SOURCE MATERIAL →
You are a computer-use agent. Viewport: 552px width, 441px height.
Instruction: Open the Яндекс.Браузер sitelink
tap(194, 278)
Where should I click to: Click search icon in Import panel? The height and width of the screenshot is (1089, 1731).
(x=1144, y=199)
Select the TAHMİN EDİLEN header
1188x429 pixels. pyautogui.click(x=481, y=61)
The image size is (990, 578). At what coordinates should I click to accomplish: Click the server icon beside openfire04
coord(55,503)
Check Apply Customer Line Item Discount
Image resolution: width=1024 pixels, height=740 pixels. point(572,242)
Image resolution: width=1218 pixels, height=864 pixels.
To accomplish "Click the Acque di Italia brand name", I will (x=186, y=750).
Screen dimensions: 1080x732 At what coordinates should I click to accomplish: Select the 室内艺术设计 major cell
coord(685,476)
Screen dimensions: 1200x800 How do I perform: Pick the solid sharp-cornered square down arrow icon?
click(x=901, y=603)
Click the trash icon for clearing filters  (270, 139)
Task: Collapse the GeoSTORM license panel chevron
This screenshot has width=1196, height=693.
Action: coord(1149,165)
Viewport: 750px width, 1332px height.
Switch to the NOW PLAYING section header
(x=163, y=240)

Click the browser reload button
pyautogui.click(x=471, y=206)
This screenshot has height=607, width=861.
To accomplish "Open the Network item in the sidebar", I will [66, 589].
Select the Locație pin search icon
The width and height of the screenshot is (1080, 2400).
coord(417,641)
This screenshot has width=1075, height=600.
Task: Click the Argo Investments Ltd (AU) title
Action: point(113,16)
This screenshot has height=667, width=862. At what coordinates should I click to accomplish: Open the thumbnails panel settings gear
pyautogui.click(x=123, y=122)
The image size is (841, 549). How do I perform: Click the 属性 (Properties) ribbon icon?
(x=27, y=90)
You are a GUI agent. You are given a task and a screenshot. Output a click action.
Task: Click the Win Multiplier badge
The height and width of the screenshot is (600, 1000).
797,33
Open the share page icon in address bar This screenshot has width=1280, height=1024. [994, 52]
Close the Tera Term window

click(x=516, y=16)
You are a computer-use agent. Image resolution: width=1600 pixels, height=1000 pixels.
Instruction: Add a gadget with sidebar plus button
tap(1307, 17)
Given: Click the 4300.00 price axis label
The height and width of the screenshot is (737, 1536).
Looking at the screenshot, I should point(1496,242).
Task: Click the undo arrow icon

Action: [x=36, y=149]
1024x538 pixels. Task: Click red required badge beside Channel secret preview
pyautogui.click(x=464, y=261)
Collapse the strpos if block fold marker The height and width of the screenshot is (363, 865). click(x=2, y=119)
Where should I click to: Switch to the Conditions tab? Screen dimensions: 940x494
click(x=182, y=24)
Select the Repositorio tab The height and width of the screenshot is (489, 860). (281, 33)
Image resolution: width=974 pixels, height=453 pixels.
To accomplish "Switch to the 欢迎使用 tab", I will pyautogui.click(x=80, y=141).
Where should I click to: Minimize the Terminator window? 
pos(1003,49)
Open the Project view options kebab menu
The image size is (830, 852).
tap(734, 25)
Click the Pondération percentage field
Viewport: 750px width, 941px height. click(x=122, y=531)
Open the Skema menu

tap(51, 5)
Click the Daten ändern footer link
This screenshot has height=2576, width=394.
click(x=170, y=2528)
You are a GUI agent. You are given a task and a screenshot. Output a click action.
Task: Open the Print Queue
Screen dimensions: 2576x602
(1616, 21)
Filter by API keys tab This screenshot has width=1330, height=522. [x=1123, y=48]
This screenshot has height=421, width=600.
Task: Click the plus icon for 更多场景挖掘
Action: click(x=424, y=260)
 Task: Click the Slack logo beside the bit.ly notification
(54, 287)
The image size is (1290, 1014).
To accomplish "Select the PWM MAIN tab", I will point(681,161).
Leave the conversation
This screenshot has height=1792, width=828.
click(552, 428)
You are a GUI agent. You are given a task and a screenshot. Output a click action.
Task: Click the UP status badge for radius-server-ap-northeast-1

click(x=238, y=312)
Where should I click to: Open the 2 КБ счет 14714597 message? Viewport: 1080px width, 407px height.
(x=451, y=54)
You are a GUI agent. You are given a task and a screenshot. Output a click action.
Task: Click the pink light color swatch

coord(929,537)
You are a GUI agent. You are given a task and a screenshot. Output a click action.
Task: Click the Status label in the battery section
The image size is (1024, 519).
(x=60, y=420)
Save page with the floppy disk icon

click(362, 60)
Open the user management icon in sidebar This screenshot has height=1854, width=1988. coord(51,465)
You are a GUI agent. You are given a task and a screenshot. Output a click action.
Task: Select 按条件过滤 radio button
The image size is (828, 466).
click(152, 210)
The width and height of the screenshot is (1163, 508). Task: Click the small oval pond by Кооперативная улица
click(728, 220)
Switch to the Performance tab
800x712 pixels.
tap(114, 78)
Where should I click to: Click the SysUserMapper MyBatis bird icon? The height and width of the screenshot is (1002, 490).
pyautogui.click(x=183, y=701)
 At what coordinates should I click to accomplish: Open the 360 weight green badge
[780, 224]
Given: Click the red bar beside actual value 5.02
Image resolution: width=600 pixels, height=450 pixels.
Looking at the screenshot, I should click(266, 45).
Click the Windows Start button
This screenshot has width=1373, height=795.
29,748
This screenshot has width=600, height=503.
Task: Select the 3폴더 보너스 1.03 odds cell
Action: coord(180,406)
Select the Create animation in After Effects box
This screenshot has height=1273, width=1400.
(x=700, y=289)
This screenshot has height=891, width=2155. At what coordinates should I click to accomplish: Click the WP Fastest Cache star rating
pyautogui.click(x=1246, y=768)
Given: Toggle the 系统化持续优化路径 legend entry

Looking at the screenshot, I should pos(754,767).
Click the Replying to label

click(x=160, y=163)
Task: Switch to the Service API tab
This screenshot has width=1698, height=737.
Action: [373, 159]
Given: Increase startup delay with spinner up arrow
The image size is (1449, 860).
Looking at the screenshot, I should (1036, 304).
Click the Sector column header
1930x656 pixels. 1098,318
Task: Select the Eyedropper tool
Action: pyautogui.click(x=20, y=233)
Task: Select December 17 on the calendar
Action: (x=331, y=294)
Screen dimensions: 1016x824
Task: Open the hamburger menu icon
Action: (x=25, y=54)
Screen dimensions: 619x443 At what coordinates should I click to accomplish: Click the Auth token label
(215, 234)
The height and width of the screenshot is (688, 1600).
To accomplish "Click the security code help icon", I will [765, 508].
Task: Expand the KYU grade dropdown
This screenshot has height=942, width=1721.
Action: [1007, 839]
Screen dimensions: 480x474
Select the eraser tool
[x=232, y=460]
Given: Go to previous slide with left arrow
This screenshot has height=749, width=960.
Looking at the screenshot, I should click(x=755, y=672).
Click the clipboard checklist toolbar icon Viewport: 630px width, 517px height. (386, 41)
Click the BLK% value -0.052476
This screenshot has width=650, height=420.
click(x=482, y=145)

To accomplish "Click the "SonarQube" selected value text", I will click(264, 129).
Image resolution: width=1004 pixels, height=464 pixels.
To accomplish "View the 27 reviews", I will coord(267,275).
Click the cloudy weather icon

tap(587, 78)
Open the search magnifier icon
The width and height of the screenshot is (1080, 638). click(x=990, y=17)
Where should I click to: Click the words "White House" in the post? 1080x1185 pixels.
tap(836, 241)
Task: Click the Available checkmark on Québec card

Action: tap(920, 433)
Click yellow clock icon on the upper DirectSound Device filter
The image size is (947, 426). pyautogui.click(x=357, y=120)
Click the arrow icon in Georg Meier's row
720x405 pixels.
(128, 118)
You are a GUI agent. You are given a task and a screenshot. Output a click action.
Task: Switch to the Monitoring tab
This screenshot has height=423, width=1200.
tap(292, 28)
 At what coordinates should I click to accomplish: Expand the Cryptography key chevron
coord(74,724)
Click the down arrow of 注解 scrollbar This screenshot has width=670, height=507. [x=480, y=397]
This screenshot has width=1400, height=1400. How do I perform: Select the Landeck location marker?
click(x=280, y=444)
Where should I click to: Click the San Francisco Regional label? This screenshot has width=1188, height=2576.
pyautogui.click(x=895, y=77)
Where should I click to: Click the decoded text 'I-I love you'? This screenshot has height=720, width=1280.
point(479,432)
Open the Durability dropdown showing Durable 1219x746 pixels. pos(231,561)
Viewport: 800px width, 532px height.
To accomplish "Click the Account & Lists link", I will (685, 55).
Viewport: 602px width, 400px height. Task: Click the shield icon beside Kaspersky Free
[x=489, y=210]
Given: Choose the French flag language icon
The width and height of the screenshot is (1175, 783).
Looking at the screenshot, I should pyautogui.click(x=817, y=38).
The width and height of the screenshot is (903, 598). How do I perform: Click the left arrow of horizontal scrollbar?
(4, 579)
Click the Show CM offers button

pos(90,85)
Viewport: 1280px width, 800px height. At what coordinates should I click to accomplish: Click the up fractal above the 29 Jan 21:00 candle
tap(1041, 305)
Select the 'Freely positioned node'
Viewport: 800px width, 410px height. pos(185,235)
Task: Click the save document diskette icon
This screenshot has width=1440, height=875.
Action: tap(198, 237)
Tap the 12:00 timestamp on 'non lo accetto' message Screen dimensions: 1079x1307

EXERCISE → Give only the lines from the one holding "At what coordinates should I click to accomplish: Open the 360" through the one holding "Given: Click the red", each restated exactly as it appears above.

EXERCISE RESPONSE →
 At what coordinates should I click to accomplish: Open the 360 weight green badge
[780, 224]
Given: Click the red bar beside actual value 5.02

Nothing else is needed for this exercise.